Michael and I watched Hotel Transylvania last night. I’d been seeing it off and on since it came out on DVD in various tester screens in the stores, and what I saw looked interesting and funny.
I was right. It’s a lighthearted, cute and at times hilarious movie, and for a while I wondered why it hadn’t reached greater heights, like Shrek and Finding Nemo.
Once I started to think critically about it, it was easy to pinpoint the troubles, and they are very, very relevant to storytelling and pacing. Here are the three big reasons that I think Hotel Transylvania, despite being a really great film to watch to detox off of the intensity of Game of Thrones, didn’t do as well as it could have.
#3 Wonky Pacing.
The story is adorable and we get the jist of the set up very quick. Dracula has a little girl and he adores her. Except, the set up is long. Like, the opening of the movie is probably 5 to 10 minutes of Dracula adorably doting on his little girl, singing her songs, playing with her, teaching her to fly… but like I said, the jist is super simple. They could have cut that set up in half, easy.

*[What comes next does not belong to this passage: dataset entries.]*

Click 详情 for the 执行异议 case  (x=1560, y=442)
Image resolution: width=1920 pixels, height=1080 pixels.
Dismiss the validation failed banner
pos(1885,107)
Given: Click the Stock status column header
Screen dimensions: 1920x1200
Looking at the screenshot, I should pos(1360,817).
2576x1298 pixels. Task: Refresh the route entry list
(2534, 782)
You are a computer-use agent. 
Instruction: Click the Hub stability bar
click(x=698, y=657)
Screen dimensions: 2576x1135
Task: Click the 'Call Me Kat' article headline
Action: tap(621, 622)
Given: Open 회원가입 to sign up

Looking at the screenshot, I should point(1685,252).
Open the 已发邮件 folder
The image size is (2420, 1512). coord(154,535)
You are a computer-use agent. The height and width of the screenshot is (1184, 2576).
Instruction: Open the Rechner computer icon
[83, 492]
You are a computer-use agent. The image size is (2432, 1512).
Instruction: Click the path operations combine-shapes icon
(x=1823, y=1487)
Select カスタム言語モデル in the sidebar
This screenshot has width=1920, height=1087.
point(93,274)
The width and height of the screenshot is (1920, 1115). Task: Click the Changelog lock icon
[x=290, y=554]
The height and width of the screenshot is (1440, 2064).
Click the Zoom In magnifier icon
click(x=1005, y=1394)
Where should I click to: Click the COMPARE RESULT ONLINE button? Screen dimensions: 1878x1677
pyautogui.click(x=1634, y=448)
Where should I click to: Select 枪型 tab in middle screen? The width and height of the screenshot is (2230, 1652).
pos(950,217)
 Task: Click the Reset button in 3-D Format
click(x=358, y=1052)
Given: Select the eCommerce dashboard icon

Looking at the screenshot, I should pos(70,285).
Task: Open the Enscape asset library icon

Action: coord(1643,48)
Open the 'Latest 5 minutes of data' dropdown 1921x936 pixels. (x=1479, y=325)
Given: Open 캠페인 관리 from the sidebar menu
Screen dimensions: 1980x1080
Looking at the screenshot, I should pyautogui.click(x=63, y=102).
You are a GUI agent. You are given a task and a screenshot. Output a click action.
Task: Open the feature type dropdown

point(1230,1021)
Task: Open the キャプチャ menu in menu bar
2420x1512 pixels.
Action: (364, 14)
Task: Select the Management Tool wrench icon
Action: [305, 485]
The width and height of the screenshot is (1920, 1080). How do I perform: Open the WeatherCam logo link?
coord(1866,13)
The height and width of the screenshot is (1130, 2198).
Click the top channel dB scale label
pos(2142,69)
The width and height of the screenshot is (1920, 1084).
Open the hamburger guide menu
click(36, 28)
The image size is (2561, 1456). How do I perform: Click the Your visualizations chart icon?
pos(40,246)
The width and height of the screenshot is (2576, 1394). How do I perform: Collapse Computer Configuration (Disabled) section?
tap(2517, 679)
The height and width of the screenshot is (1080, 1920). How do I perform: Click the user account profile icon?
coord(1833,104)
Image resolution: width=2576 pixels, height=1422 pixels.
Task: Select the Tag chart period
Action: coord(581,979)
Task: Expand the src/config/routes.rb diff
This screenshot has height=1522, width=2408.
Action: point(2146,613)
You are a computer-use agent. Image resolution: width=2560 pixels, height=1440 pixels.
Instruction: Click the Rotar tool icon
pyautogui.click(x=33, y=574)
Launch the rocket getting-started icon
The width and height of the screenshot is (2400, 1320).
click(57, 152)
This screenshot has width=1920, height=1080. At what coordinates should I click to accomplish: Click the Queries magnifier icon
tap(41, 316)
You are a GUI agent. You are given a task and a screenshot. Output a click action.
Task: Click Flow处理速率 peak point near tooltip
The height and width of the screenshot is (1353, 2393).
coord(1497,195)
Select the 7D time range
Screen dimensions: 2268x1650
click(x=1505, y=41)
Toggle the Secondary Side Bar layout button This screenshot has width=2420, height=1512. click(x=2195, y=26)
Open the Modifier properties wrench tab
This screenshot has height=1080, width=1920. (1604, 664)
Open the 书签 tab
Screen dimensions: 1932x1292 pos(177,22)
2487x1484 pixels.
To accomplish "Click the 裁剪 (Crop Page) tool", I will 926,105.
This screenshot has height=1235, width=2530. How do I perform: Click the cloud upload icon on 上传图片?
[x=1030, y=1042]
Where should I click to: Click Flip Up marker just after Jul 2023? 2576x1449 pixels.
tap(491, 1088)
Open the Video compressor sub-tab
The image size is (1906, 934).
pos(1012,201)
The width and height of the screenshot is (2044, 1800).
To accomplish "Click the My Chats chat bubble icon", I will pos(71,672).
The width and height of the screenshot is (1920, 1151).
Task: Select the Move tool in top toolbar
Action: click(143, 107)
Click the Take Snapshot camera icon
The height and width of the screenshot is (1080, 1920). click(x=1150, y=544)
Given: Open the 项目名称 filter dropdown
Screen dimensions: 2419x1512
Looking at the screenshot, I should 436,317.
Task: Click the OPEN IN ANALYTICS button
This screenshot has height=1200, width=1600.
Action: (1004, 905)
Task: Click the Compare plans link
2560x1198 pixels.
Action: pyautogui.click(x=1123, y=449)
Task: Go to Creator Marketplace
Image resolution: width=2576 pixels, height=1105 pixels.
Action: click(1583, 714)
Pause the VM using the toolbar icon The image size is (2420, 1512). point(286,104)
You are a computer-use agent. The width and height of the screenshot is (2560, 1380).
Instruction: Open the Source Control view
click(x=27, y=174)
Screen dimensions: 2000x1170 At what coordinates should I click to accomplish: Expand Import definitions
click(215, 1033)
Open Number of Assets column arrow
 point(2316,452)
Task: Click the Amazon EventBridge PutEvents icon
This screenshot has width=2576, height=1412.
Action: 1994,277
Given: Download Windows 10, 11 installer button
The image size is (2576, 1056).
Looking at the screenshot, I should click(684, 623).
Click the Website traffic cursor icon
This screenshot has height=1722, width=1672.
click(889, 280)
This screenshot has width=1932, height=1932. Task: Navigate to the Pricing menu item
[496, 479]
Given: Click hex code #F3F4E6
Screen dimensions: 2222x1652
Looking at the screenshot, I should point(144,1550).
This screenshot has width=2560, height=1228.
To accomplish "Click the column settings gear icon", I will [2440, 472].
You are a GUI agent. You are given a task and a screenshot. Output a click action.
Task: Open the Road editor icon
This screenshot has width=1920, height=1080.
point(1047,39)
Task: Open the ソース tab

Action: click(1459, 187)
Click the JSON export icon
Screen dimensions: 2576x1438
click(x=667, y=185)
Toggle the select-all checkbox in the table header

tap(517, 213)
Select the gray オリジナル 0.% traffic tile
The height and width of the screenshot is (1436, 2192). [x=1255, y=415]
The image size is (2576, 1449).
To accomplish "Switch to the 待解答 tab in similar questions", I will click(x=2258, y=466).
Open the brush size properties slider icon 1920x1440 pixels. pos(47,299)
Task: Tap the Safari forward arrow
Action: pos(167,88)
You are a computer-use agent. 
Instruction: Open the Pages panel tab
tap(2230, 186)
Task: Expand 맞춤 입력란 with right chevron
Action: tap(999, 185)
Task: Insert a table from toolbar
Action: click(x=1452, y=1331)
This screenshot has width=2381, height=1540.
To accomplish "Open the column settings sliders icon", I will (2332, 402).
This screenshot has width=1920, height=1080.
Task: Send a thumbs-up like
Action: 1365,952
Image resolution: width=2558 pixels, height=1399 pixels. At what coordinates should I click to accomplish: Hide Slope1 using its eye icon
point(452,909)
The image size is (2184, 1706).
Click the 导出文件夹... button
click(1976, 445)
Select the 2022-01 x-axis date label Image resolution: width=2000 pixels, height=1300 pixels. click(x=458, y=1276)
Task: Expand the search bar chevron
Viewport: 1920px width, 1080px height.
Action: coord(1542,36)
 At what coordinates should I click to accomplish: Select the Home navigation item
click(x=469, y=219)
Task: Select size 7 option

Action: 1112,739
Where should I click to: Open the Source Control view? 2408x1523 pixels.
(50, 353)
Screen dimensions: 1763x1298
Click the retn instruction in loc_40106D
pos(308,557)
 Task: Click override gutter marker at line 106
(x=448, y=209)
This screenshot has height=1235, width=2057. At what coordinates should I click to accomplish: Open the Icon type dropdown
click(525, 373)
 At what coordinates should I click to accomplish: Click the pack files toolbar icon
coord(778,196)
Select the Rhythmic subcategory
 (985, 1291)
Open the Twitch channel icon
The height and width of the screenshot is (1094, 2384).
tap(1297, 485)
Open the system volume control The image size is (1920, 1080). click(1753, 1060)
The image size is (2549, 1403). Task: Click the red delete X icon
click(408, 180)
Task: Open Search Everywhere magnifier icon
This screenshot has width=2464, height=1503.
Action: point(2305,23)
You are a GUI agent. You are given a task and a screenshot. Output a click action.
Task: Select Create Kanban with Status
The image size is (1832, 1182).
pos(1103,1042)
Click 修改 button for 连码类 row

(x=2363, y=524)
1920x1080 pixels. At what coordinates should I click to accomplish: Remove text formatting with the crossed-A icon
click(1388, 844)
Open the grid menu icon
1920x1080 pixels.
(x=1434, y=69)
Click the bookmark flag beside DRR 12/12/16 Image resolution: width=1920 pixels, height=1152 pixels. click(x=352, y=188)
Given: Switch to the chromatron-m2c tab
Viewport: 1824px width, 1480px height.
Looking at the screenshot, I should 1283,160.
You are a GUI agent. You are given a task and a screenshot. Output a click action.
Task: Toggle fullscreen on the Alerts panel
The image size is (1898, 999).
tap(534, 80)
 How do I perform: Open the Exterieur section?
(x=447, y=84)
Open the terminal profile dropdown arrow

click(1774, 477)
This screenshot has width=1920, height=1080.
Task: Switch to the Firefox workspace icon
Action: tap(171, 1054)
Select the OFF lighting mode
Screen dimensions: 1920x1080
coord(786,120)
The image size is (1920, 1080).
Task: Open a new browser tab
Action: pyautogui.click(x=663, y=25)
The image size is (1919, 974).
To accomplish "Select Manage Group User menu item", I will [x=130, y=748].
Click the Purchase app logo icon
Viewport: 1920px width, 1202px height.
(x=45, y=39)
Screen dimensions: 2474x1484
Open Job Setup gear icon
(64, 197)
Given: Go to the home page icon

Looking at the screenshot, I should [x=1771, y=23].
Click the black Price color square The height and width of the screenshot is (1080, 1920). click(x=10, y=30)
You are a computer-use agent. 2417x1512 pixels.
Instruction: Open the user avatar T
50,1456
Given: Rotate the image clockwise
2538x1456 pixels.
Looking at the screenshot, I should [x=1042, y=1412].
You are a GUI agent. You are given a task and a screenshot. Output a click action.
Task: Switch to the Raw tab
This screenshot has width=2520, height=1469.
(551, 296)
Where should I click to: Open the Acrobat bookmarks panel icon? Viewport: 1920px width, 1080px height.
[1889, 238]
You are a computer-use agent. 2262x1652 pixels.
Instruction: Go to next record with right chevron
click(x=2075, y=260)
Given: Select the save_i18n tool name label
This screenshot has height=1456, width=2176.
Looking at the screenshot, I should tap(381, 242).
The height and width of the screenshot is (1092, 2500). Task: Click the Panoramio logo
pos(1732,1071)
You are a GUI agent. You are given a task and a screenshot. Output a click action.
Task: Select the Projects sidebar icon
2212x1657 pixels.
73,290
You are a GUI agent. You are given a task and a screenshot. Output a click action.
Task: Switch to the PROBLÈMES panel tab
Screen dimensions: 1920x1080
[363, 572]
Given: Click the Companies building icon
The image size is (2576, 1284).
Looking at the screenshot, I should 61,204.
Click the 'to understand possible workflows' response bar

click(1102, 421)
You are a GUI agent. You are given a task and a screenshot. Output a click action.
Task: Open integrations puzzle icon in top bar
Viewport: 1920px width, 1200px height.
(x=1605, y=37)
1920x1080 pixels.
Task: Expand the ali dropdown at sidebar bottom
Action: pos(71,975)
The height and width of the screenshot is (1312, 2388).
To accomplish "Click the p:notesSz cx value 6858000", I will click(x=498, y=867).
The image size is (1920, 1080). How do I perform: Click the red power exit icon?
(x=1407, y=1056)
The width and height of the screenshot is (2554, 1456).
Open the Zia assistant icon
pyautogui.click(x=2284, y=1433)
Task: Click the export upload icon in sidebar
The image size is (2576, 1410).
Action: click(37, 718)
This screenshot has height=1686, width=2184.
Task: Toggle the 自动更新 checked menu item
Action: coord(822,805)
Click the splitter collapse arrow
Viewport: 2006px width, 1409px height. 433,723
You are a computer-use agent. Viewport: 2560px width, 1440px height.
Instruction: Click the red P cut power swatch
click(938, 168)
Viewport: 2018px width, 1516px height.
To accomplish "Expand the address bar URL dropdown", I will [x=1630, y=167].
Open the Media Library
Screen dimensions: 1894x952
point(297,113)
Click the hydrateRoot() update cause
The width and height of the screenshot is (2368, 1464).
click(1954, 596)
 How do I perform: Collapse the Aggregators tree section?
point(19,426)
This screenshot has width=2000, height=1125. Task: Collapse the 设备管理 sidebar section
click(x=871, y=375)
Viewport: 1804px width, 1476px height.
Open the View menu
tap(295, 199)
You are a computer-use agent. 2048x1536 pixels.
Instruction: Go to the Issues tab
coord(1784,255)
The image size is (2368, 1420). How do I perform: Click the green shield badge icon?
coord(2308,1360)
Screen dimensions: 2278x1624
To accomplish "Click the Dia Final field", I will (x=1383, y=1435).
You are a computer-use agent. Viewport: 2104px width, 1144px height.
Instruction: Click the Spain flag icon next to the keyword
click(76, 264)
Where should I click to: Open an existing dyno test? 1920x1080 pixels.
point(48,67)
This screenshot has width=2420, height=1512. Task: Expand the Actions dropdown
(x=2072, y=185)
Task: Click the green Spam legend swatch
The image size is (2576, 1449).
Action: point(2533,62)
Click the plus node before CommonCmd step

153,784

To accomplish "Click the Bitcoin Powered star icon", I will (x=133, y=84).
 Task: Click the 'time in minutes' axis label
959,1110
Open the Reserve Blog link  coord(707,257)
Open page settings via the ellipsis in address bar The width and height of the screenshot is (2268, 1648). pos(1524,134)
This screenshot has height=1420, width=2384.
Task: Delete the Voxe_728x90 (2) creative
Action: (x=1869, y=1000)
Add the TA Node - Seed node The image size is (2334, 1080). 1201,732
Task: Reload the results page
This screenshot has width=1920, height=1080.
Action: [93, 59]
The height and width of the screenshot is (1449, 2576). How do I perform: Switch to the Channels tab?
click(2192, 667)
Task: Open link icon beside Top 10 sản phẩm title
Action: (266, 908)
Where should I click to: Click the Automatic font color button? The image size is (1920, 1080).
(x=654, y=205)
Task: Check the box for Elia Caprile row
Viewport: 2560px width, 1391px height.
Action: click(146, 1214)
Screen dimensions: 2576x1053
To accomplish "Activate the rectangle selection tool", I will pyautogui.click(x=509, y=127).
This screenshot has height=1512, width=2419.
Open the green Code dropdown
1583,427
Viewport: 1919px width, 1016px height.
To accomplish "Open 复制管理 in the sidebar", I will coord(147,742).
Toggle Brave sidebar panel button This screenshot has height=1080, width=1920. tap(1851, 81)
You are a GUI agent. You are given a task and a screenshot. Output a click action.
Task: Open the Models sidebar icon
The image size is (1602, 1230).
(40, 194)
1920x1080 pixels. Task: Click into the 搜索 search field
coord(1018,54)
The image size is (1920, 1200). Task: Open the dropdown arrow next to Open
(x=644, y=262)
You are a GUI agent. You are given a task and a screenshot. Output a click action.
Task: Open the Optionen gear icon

Slow wind ups do not an engrossing movie make. We need to be dumped in to stories, akin to a child jumping on a slide. Do you think it’s a good slide if you push off and then stop start your way down to the bottom? Um, no, you want a fast, smooth ride which gets your heart pounding immediately. (I miss being short enough that playground slides are still the best thing ever.)
This applies to your stories as well. Make sure the intro gives only the information needed, and nothing more, and then, as they say, get to the monkey.
#2 Who and what is this story about?
Finding Nemo did a great job of balancing between its characters. We’d have Dad and Dori, then Nemo and the Fishtank. It was easy to focus on the main characters. Hotel Transylvania did a little wandering about it’s main characters. See, for most of the movie I thought it was all about Dracula. But by the end of the movie, it was more about his daughter and the love interest, and how they ‘zing’ed. It had a little bit of a wandering eye. Some scenes would just be about Dracula’s difficulty in letting his daughter grow up, some about the daughter experiencing love, and some wouldn’t have much to do with either of those themes.
I know it’s fun to put extra goodies in your work, and yeah, I’m totally guilty of it too. But the fact is, to get a streamlined and fabulous book, you need to choose a character or two and stick with them. Game of Thrones happens to choose about 20 characters, but you are not G.R.R. Martin and neither am I. Valeria has 1 main perspective. Pandora’s Ring has 2. Sleight of Spirit has 4 (with about 5x the word count, though). Keep an eye on it.
#1 Filler, Filler, Filler
Ok, I get it. It was really funny for Dracula and Frankenstein, and daddy Werewolf to just jaw off for ten minutes. I enjoyed it, I really did. But at the same time, the story HALTED so that these characters could get off a ton of inside jokes. The movie was only 90 minutes, so I understand why they did a bit of padding, but I think that they could have done a lot more for the plot by just kissing the jokes, introducing us to the one’s we’d need to know, and then getting on with it.
In our stories, I know those characters like to bounce off each other and have a ton of fun. If I let my characters go, they get silly, they get melencholy, and I get great stuff out of that, BUT your story probably isn’t there just to be a time passer. That’s how the book gets put down. You have to hit fast, hit hard, and then keep hitting. I know, I know, the books you read in literature class had a lot more time to beat around bushes and dinner parties, but the average reader isn’t looking for that these days. So make sure you look at every scene, at every sentence, and ask yourself is this moving the plot forward?
What movie did you guys love, but felt like it just didn’t live up to it’s own potential?